Not every climb deserves applause, and Bitcoin’s latest one certainly feels like it is asking for it without fully earning it. Hovering just above $84,500 at press time, BTC is technically higher, but what stands out more than the price itself is the shape of the move: a rising wedge.
It is not the most exciting pattern to talk about, but it is a relevant one because it tends to show up when enthusiasm starts thinning out even as prices are still drifting upward.
Higher highs and higher lows — sure — but on paper, and maybe only on paper, because the energy behind the push does not seem to be there. Volume has been underwhelming. Every pop looks like it is waiting for someone to believe in it, and not enough people are stepping in.

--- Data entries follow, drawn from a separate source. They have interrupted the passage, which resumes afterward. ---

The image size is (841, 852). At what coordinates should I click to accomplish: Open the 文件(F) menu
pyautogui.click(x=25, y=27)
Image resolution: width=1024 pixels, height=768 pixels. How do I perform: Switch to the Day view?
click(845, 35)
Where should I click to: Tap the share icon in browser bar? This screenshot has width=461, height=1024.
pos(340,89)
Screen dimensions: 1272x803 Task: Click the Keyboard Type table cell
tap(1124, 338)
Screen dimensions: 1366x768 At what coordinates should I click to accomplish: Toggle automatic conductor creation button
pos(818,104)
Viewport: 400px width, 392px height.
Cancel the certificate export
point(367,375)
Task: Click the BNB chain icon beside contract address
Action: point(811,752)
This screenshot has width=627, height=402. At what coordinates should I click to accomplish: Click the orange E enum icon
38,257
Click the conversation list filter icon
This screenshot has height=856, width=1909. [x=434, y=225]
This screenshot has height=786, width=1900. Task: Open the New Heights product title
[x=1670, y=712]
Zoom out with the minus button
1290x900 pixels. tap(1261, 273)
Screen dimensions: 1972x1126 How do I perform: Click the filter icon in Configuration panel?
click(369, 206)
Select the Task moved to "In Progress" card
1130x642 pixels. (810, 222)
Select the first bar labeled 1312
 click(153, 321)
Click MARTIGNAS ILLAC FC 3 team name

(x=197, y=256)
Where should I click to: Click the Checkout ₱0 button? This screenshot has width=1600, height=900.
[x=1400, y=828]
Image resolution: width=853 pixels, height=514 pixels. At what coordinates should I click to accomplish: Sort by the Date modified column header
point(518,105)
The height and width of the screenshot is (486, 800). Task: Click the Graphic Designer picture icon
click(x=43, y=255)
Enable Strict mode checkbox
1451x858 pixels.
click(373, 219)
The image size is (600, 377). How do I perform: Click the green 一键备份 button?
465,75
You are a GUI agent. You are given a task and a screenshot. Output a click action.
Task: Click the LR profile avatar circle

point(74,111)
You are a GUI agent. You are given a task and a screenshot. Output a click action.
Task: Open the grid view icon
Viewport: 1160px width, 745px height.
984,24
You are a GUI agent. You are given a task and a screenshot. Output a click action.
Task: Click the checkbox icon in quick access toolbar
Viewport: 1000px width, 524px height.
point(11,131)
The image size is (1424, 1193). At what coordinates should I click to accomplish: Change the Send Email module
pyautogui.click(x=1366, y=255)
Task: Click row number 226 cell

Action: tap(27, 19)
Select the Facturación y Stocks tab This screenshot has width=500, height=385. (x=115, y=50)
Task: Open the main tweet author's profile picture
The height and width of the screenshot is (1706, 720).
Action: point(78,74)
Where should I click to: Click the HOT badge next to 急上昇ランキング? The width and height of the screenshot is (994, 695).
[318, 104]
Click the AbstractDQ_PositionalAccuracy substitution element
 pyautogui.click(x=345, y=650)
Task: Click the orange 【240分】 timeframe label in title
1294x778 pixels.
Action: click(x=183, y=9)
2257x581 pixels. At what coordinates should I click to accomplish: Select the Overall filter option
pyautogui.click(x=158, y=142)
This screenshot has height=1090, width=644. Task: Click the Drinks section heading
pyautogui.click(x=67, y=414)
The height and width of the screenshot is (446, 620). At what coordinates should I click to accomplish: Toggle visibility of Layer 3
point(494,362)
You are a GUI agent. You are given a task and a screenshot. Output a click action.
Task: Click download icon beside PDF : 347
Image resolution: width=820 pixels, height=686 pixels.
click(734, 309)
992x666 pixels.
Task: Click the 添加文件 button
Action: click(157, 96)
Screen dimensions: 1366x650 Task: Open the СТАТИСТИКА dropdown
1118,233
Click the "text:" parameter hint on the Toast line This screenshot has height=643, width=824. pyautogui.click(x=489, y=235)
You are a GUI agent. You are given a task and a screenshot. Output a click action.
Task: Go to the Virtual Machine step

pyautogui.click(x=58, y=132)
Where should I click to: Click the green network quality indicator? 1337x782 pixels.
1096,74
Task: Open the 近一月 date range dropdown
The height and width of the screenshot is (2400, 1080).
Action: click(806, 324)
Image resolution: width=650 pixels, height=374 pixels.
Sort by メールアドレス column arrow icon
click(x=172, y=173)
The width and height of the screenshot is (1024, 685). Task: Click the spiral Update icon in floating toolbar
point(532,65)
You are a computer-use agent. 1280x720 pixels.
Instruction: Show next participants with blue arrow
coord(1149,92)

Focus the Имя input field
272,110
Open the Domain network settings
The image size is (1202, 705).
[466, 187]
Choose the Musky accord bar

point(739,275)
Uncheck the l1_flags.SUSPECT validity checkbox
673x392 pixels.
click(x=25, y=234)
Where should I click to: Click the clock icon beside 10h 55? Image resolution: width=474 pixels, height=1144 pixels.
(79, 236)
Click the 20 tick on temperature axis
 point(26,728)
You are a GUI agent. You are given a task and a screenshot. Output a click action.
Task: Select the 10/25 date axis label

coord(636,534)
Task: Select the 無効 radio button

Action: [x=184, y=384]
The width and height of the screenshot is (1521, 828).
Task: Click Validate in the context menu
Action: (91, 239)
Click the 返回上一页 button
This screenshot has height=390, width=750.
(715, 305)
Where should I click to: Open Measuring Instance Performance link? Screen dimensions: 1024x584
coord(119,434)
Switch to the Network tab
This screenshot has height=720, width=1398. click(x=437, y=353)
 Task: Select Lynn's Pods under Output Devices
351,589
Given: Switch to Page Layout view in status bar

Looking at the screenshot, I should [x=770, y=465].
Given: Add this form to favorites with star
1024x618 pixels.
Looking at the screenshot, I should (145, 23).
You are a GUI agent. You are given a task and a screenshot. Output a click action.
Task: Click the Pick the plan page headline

These kinds of moves, where momentum narrows and participation fades, tend to carry a certain quiet warning: not that a crash is imminent but that trust in the trend is being quietly withdrawn.
Then there is the matter of the weekend. When BTC slipped to $77,000 the previous week, MicroStrategy’s Michael Saylor stepped in with another one of his headline-making buys, and the market followed him — as it often does. The bounce was real, but its sustainability is still in question.
Historically, those Saylor buys are revealed about a day later, which means the market had two days of feeling stronger than it probably was, held up mostly by that single act and the chain reaction of liquidations that followed it.
Monday is where things usually normalize, especially with the CME open. If the usual post-buyback behavior repeats, a dip, maybe back to $79,000, is not far-fetched.